四十八年十一月、殿下は長年のご希望かなって沖縄を訪問されたが、那覇空港には赤旗が立ち並び、「戦犯皇族帰れ!」のシュプレヒコールがこだました。
こうした社会風潮は、確実に県民のモラルを低下させていった。
沖縄県警の統計によると、平成八年度の凶悪犯の発生率は、沖縄が全国一だ。人口一万人当たりの犯罪率が〇・八九%で、全国平均の〇・五六%の一・六倍。とかく米軍人による犯罪に対しては、いっせいに糾弾する県民だが、この統計のほとんどは県民による犯罪だ。また、少年非行の保護処分率も三五・五%で全国平均の一一・三%の三倍以上、少年院に送る率も全国平均の五倍に近い。

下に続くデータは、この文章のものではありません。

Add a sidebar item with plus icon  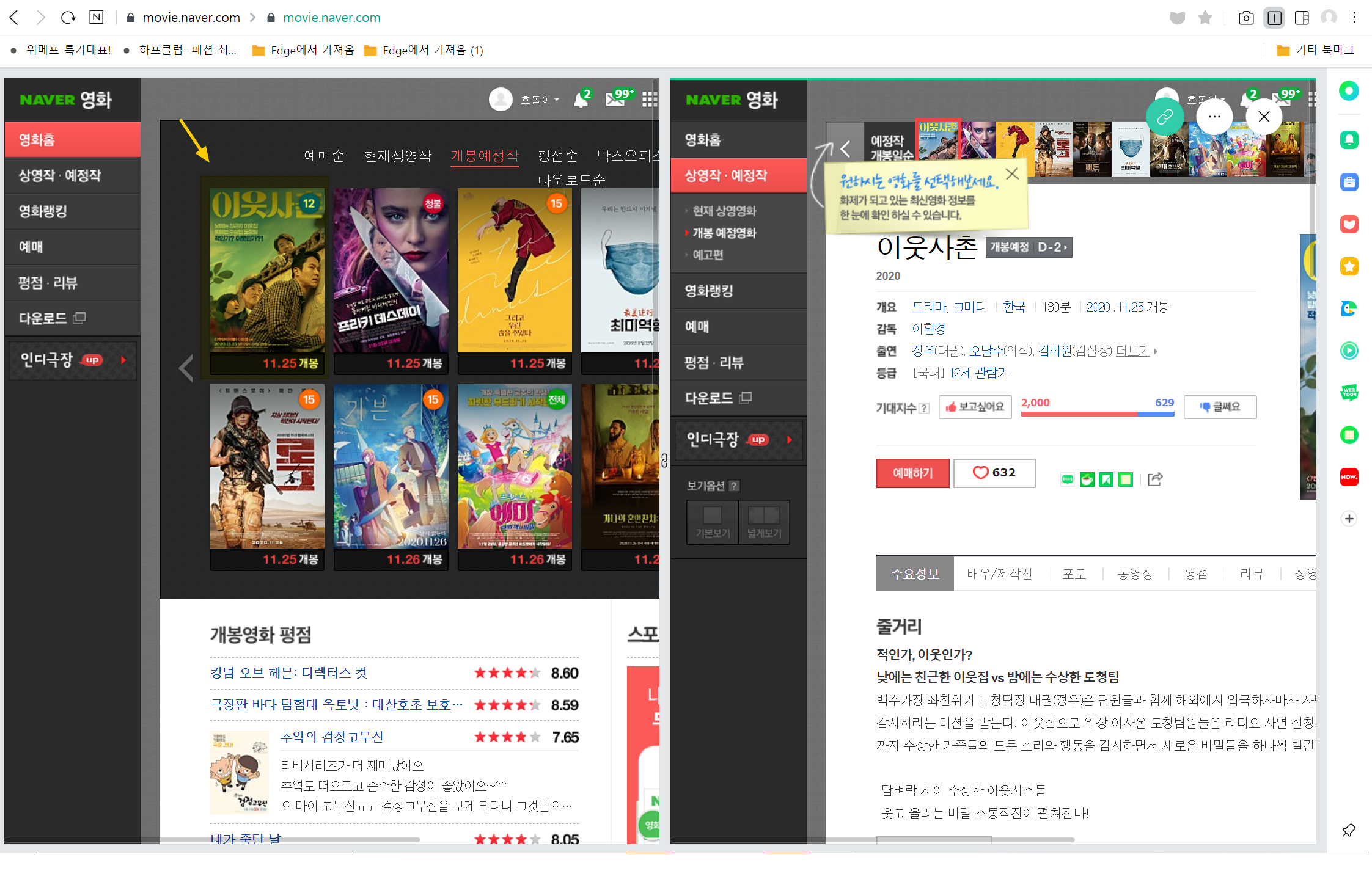point(1349,519)
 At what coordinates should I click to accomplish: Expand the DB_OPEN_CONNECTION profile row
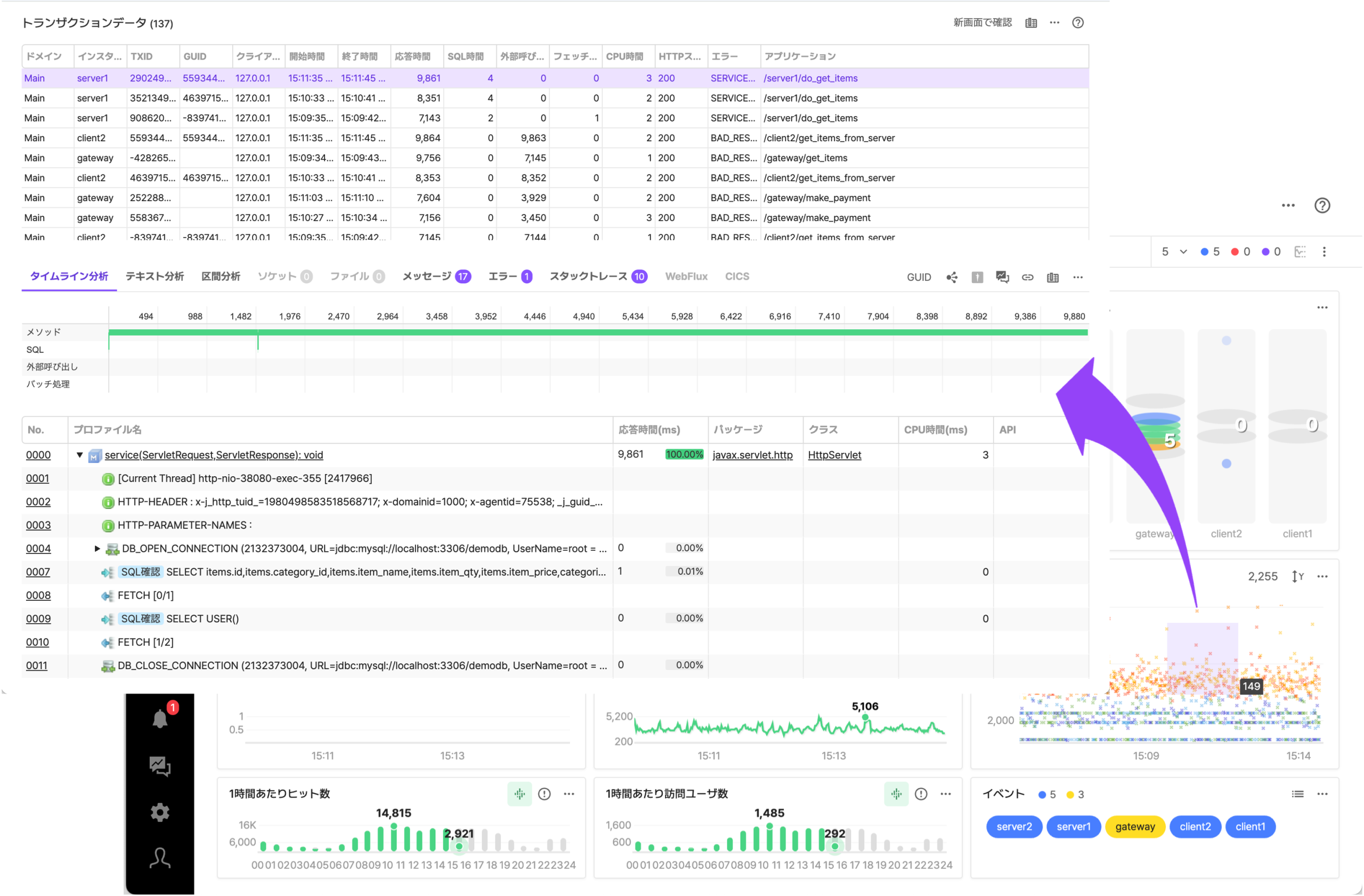point(97,549)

戦前は徴兵や出稼ぎなどで沖縄県民は本土社会との交流があったが、今は高率補助に甘え、失業率が七・二%(八年九月、同時期の本土は三・三%)になっても県外へ出て行こうとしない。その結果、過去五年間の人口増加率は四・一%と全国平均一・六%の二・五倍にも達している。
最近、沖縄出身の社会党衆院議員が「沖縄独立のさいの法的処置について」国会で発言した。信義に欠けるとしかいいようがない沖縄県がたとえ独立したとしても、世界のどの国からも対等な扱いはされないだろう。県民の猛省を促したいものである。